Per 1 januari 2001 worden de WW en de Ziektewet van toepassing op overheidswerknemers (zie het Besluit van 17 juli 1999 tot vaststelling van het tijdstip van aanvang van fase 2 en fase 3 van de Wet overheidspersoneel onder de werknemersverzekeringen (Stb. 354) jo. het Faseringsbesluit overheidswerknemers onder de Ziektewet en de Werkloosheidswet). Bij koninklijke boodschap van 3 mei 2000 is een voorstel van wet Aanpassingswet OOW ingediend (kamerstukken II 1999/2000, 27 093) waarin de Wet overheidspersoneel onder de werknemersverzekeringen wordt gewijzigd, onder meer met betrekking tot de wijzigingen in de WW per 1 januari 2001. Daarbij wordt een aparte paragraaf in de WW ingevoerd die ziet op de financiering van – onder meer – de WW- en ZW-uitkeringen van (gewezen) overheidswerknemers alsmede de tegemoetkomingen in het kader van de Wet financiering loopbaanonderbreking indien de vervanger een gewezen overheidswerknemer is. Met de introductie van de financiering van kinderopvang van WW-gerechtigden moet een aantal artikelen in die nieuwe paragraaf in de WW worden aangepast. Het onderhavige artikel voorziet daarin, waarbij er vooralsnog van wordt uitgegaan dat het onderhavige wetsvoorstel niet voor 1 januari 2001 in werking zal treden. Mocht in een later stadium blijken dat het onderhavige voorstel van wet eerder in werking zal treden dan 1 januari 2001 dan zal een nadere voorziening worden getroffen.

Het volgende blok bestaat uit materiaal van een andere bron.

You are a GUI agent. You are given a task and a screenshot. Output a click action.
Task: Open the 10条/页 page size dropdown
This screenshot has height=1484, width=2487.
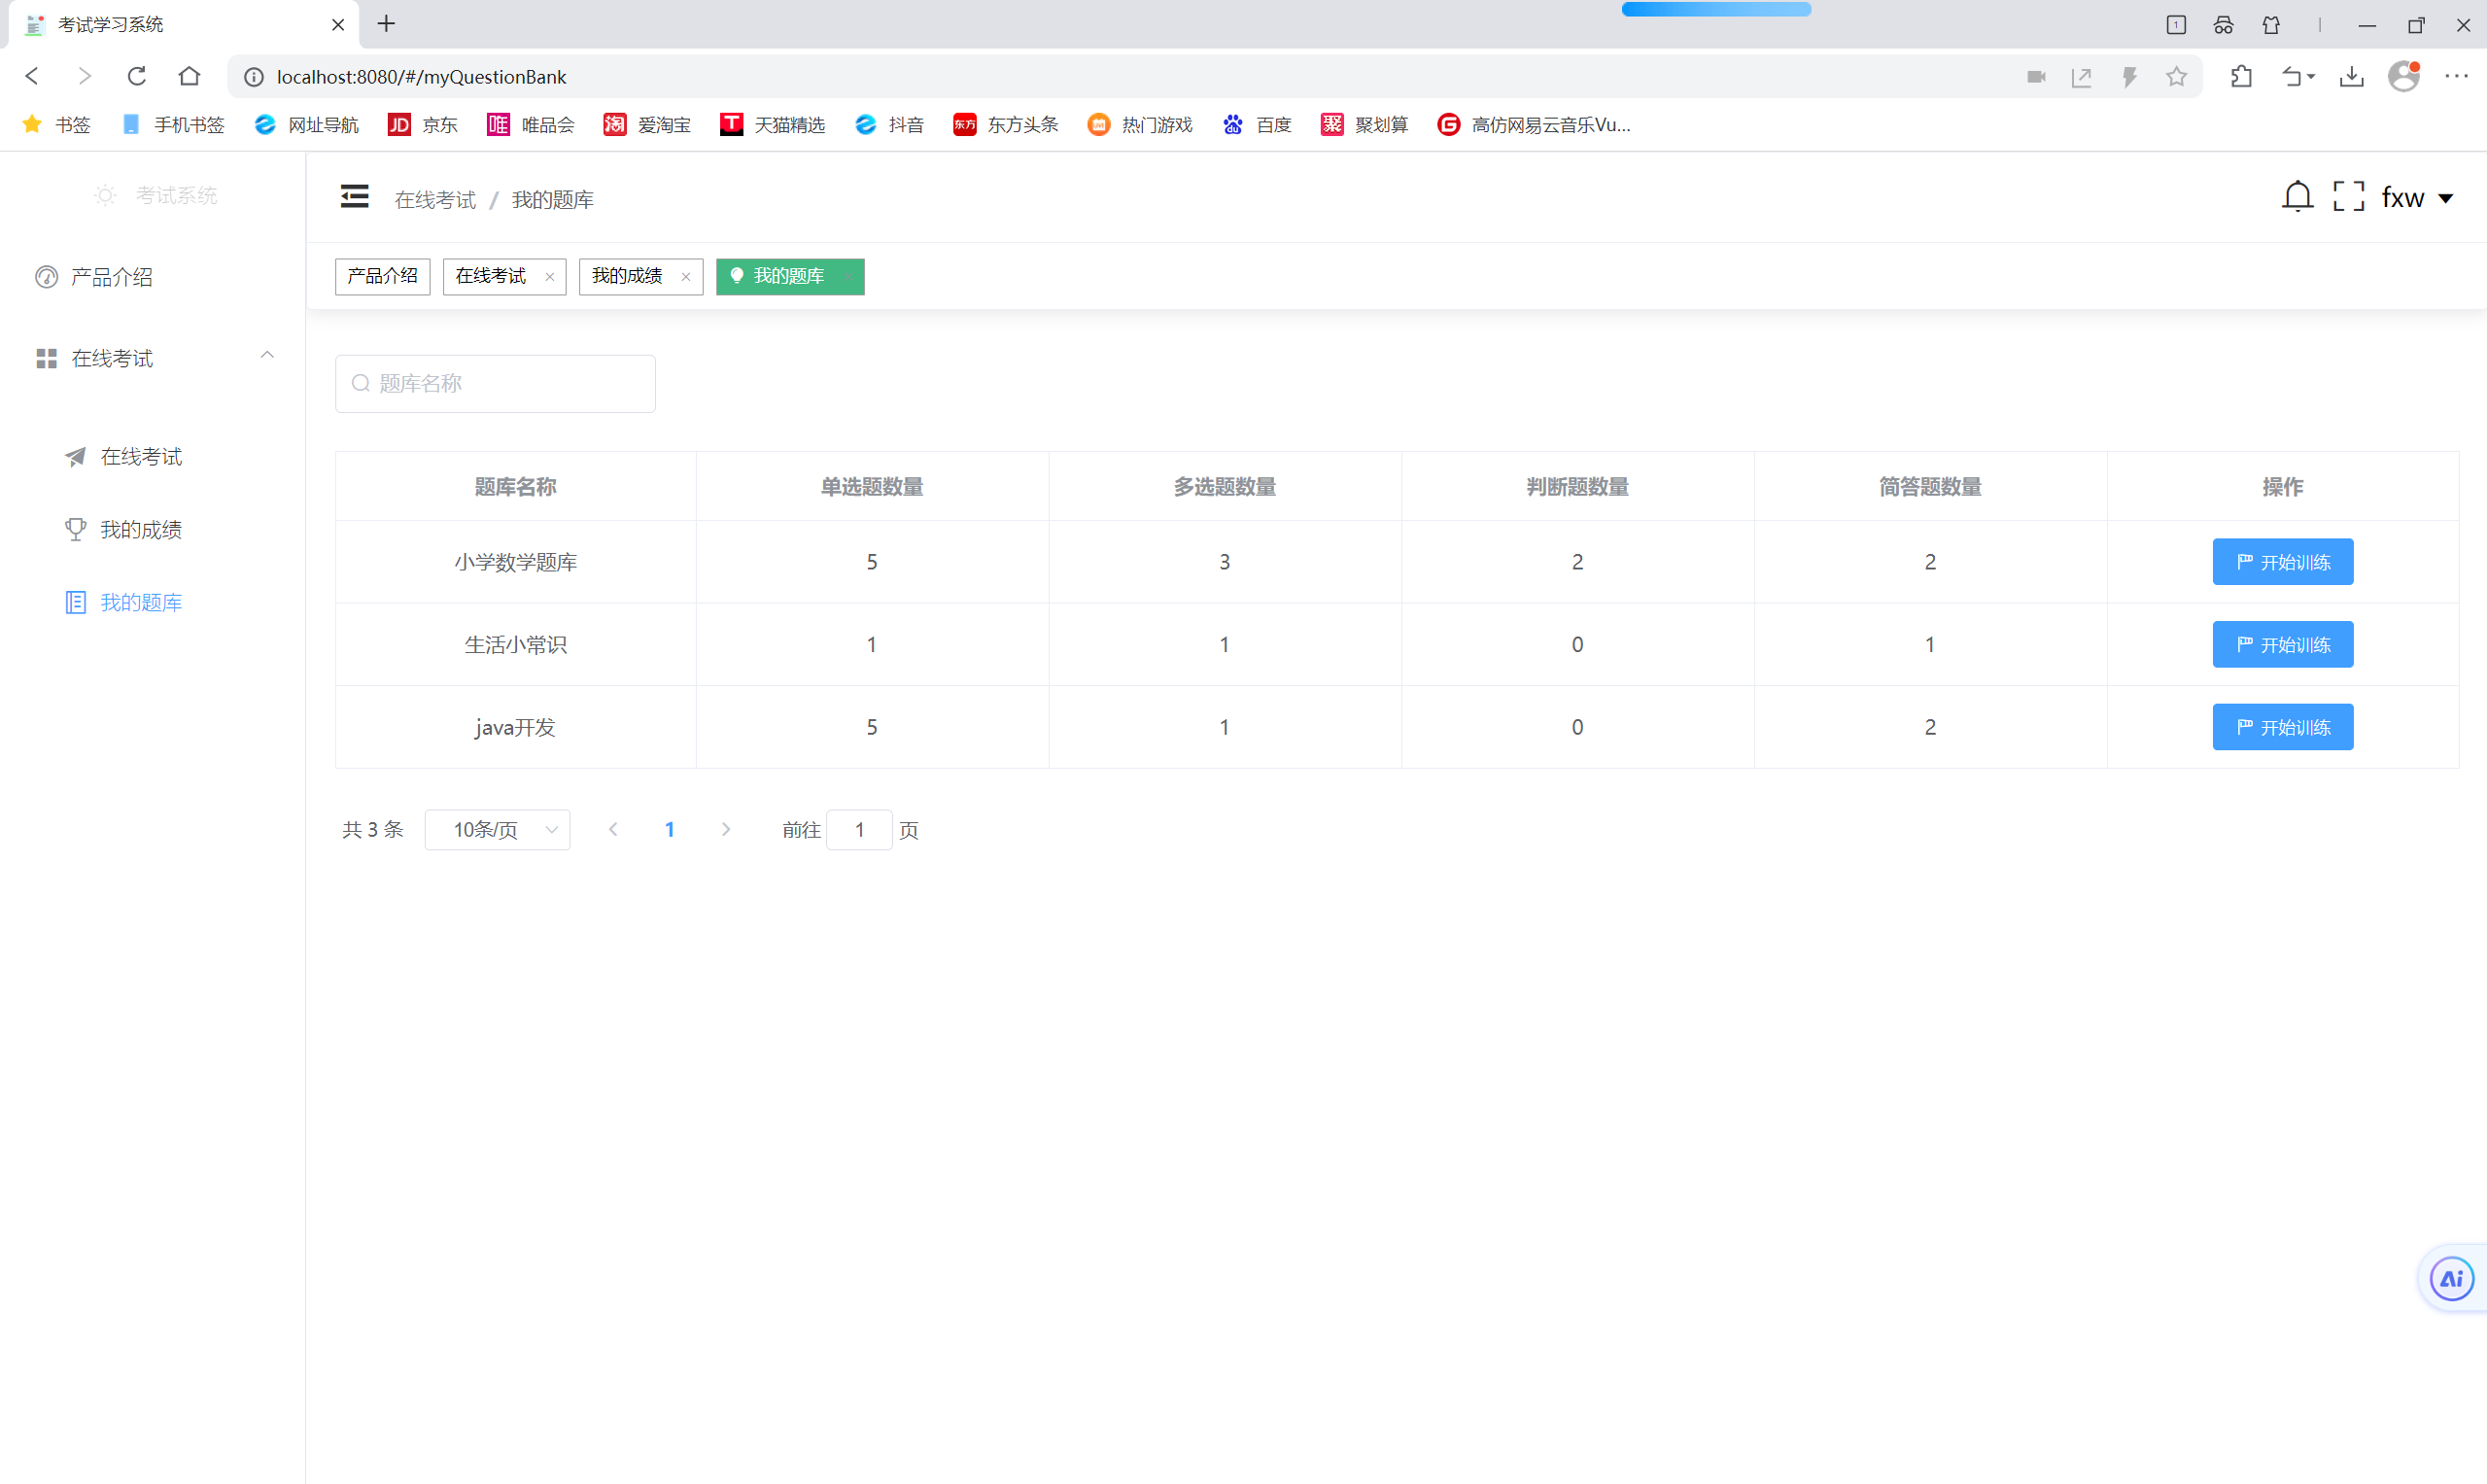497,830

In het onderhavige voorstel wordt er – analoog aan de tegemoetkoming in het kader van de Wet financiering loopbaanonderbreking – vanuit gegaan dat de tegemoetkoming op grond van artikel 74, tweede lid, van de WW in rekening wordt gebracht bij de overheidswerkgever, omdat deze rechtstreeks financieel voordeel heeft van de indiensttreding van zijn wachtgelder bij een andere werkgever. De financiering van kinderopvang op grond van artikel 74, eerste lid, van de WW zal evenwel niet ten laste van de overheidswerkgever worden gebracht, omdat dat niet rechtstreeks leidt tot een verlaging van zijn lasten. Die kosten worden bij de overheid gefinancierd ten laste van de (door alle overheidswerkgevers verschuldigde) premie voor het Uitvoeringsfonds voor de overheid.

Bij de aanpassing van artikel 97f van de WW (zie onderdeel E) is gekozen voor een overeenkomstige aanpak als bij de aanpassing van artikel 93 van die wet (zie de toelichting bij artikel I, onderdeel B). Dat artikel wordt namelijk eveneens gewijzigd met het wetsvoorstel Invoeringswet arbeid en zorg. De duiding, in onderdeel E, van de plaats waar het nieuwe onderdeel aan artikel 97f van de WW moet worden toegevoegd, is gekozen met het oog op het feit dat thans een wetsvoorstel in voorbereiding is met betrekking tot eigenrisicodragen voor de Ziektewet, waarbij aan artikel 97f van de WW, onder omzetting van de tekst in een eerste lid, een tweede lid wordt toegevoegd alsmede een onderdeel aan het dan ontststane eerste lid.